Kumon Institute of Education Co. Ltd. (株式会社公文教育研究会, Kabushiki gaisha Kumon Kyōiku Kenkyūkai) is an educational network based in Japan and created by Toru Kumon. It uses his "Kumon Method" to teach mathematics and reading, primarily to young students.

==History==
Japanese mathematics educator Toru Kumon founded Kumon in 1958, when he opened the first Kumon Math Center in Moriguchi, Osaka. Before creating the Kumon franchise, Kumon taught at Kochi Municipal High School and Tosa Junior/Senior High School. Inspired by teaching his son, Takeshi, Kumon developed a curriculum focused on rote memorization.

Kumon (the company) gained 63,000 students in its first 16 years. In 1974, Kumon published The Secret of Kumon Math, a book that led to a doubling of its size in the next two years. Kumon opened its first United States locations in 1983, and by 1985, it had 1.4 million students.

Kumon attracted national attention in the U.S. after it was implemented at Sumiton Elementary School in Sumiton, Alabama. Sumiton continued to use the Kumon program through 2001.

Kumon has over 26,000 centers worldwide with over 4 million registered students. In 2018, there were 410,000 students enrolled in 2,200 centers in the U.S. There are Kumon centers in over 60 countries and regions worldwide.

In North America, Kumon began a "Junior Kumon" program in 2001, targeted at children aged from 2 to 5 years old.

==Kumon method==
Kumon is an enrichment or remedial program, where instructors and assistants tailor instructions to individual students.

All Kumon programs are pencil-and-worksheet-based, with a digital program that started in 2023. The worksheets increase in difficulty in small increments.

A 1994 study by Nancy Ukai observed a high degree of efficacy. However, psychologist Kathy Hirsh-Pasek says that using such techniques for pre-kindergartners "does not give your child a leg up on anything".

● What is being asked
Render this sentence from the Kumon passage in Spanish: "The worksheets increase in difficulty in small increments." The lines have no role in this exercise.

● Provided material
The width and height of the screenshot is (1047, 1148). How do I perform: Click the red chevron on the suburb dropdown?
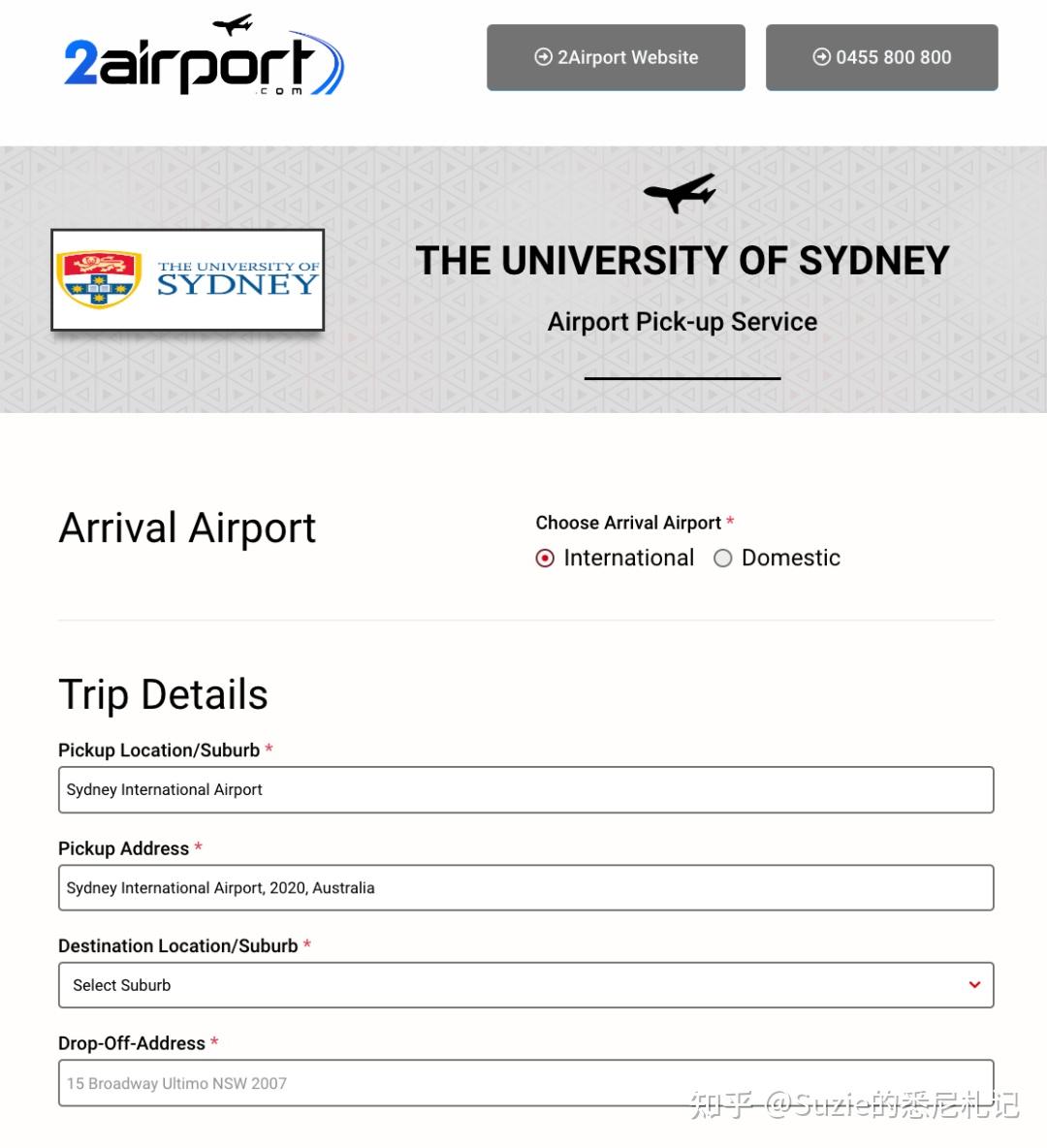tap(974, 985)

● Result of the task
Las hojas de trabajo aumentan de dificultad en pequeños incrementos.